[Stored records]
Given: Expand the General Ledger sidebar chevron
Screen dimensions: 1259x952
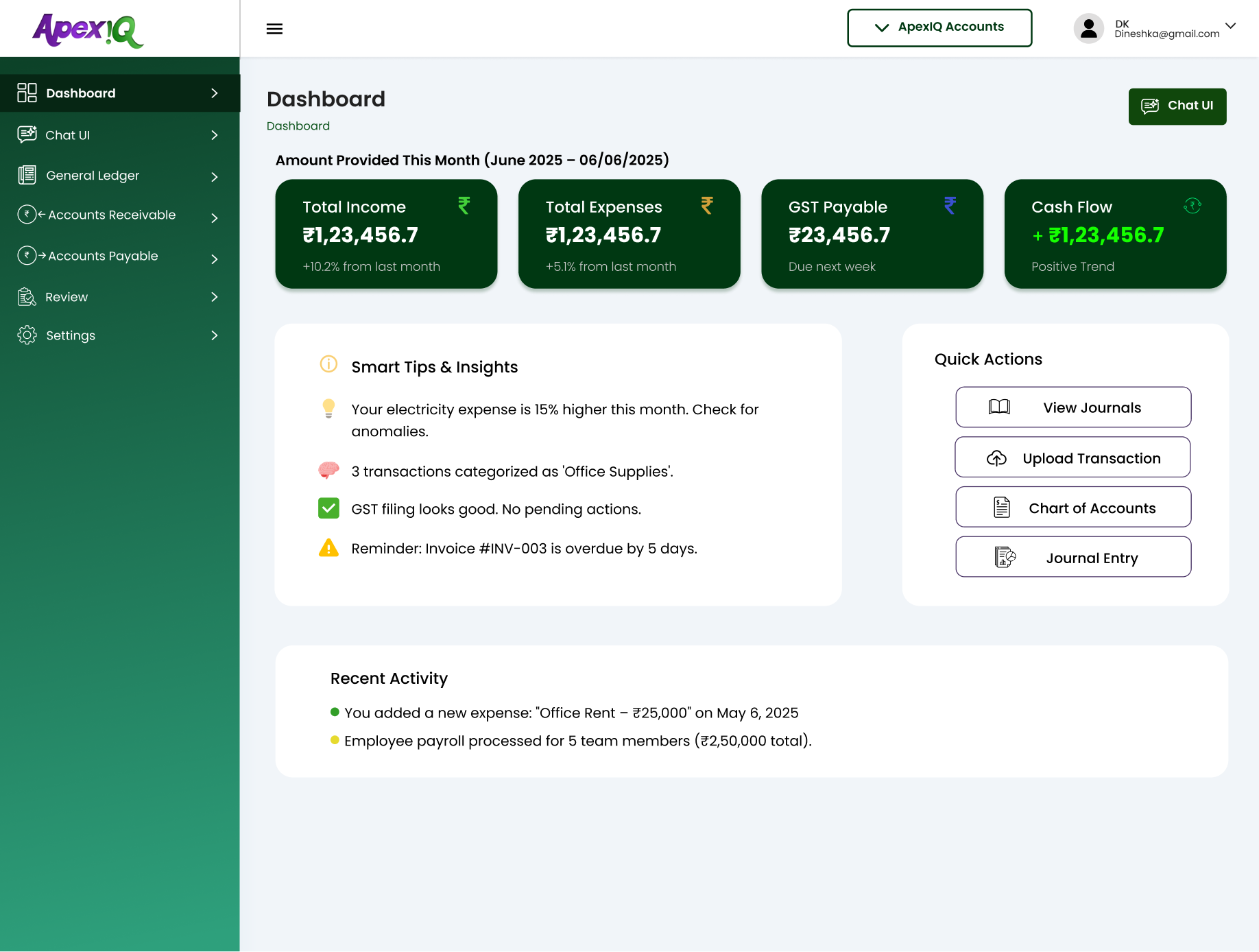Looking at the screenshot, I should (x=215, y=176).
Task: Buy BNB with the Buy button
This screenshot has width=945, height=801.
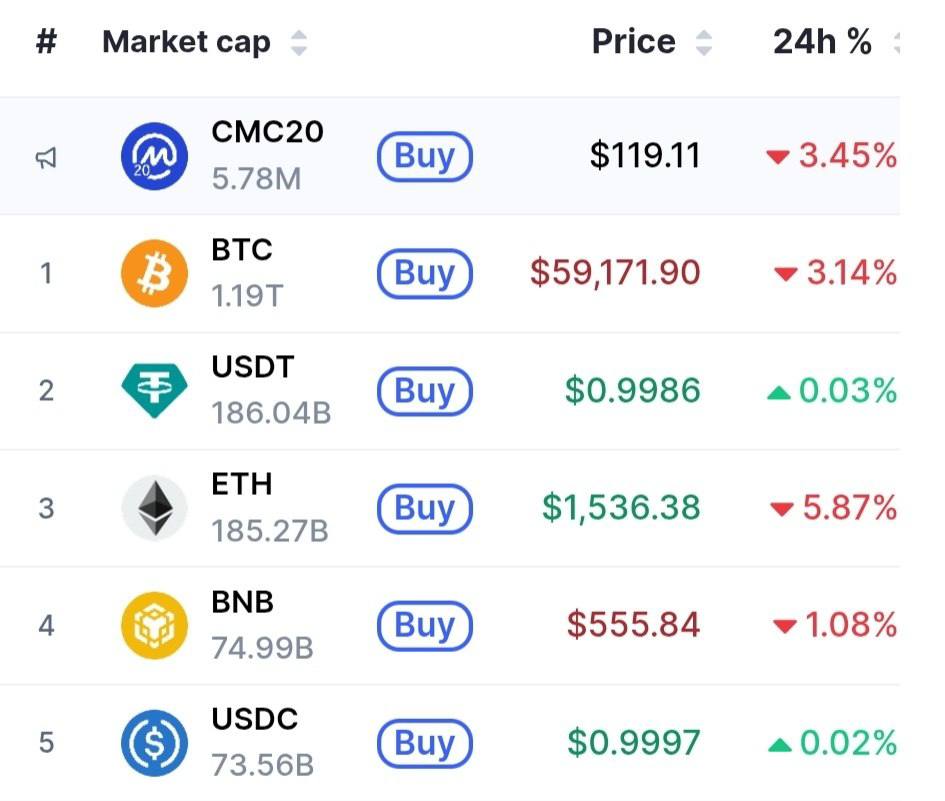Action: click(x=425, y=625)
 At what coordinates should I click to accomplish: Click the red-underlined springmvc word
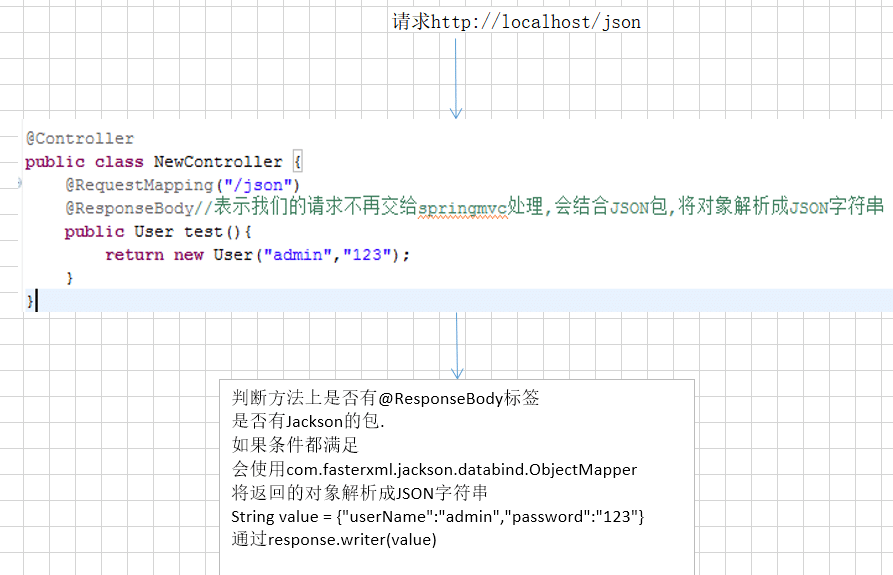click(463, 208)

THE TASK
From the line that includes "This screenshot has width=945, height=801." on down to the last line of the entries above, set down each line exactly, leaving out the pictures.

ANSWER SECTION
This screenshot has width=945, height=801.
Action: click(x=425, y=625)
 At what coordinates should I click to accomplish: Click the red-underlined springmvc word
click(463, 208)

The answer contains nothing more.